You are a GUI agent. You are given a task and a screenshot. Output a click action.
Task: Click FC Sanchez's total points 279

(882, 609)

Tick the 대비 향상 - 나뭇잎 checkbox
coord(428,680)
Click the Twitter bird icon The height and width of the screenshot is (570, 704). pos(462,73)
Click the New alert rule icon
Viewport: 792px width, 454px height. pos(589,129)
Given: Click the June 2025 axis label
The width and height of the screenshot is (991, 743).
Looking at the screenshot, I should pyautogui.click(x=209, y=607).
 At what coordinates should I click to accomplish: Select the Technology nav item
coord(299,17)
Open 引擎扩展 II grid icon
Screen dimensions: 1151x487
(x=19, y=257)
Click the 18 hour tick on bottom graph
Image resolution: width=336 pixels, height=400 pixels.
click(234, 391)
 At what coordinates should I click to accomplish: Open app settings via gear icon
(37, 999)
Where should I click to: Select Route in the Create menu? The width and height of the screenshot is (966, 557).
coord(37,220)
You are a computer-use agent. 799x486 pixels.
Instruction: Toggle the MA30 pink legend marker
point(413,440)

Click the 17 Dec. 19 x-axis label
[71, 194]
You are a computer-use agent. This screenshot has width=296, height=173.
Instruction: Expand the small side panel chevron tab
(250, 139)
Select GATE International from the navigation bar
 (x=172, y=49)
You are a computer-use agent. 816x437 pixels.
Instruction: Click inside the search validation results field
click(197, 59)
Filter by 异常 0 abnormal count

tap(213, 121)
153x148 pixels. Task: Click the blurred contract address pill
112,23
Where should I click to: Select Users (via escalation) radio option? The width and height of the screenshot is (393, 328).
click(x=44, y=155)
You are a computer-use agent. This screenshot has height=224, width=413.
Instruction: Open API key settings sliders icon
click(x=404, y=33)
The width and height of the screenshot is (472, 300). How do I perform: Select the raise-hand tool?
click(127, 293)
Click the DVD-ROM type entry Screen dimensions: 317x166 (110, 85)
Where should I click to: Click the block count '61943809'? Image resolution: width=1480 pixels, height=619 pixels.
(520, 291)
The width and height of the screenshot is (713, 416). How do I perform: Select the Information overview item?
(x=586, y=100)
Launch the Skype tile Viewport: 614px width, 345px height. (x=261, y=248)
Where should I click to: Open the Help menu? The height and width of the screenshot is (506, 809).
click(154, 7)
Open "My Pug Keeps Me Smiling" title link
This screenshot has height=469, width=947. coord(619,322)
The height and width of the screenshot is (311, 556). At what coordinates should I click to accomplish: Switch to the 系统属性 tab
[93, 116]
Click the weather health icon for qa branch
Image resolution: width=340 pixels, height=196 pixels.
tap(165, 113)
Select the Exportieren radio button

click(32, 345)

▶ _Action item_
Reproduce the listing word for word from its first line up to and including the line with "Click the 18 hour tick on bottom graph". Give no other lines.

▶ _Written solution_
You are a GUI agent. You are given a task and a screenshot. Output a click action.
Task: Click FC Sanchez's total points 279

(882, 609)

Tick the 대비 향상 - 나뭇잎 checkbox
coord(428,680)
Click the Twitter bird icon The height and width of the screenshot is (570, 704). pos(462,73)
Click the New alert rule icon
Viewport: 792px width, 454px height. pos(589,129)
Given: Click the June 2025 axis label
The width and height of the screenshot is (991, 743).
Looking at the screenshot, I should pyautogui.click(x=209, y=607).
 At what coordinates should I click to accomplish: Select the Technology nav item
coord(299,17)
Open 引擎扩展 II grid icon
Screen dimensions: 1151x487
(x=19, y=257)
Click the 18 hour tick on bottom graph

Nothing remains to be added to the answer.